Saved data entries
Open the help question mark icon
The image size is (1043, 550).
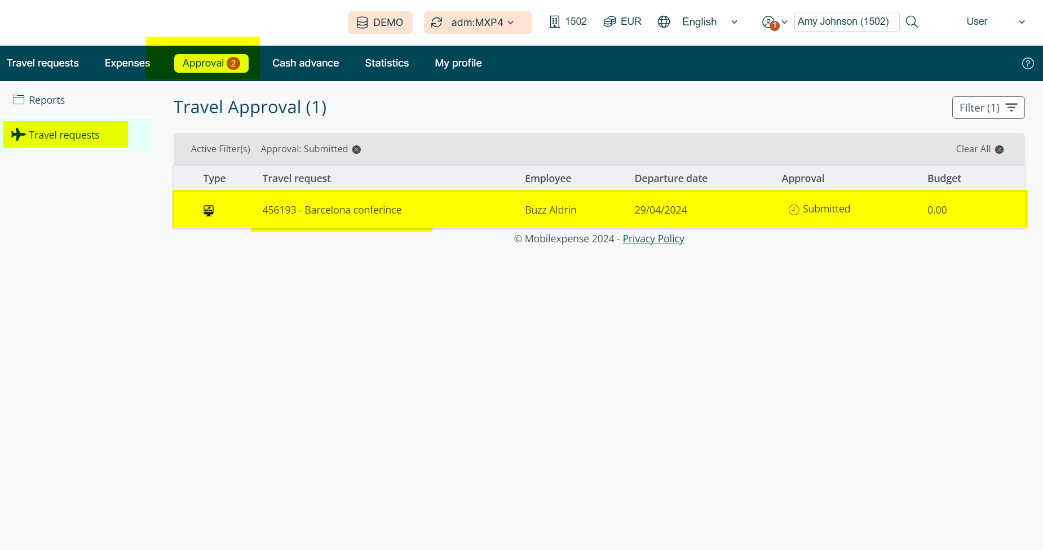click(1028, 64)
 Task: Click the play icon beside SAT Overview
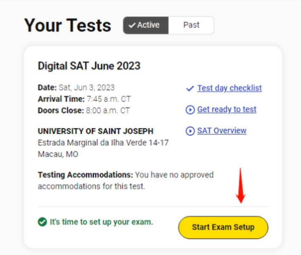point(190,131)
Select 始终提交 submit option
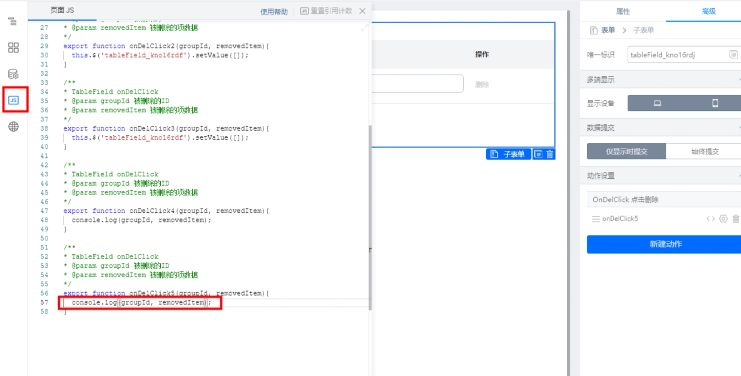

### Problem statement
Drop the pictures and reproduce the rest of the entries above exactly.

### Response for this exercise
Open the help question mark icon
The image size is (1043, 550).
click(1028, 64)
 Task: Click the play icon beside SAT Overview
point(190,131)
Select 始终提交 submit option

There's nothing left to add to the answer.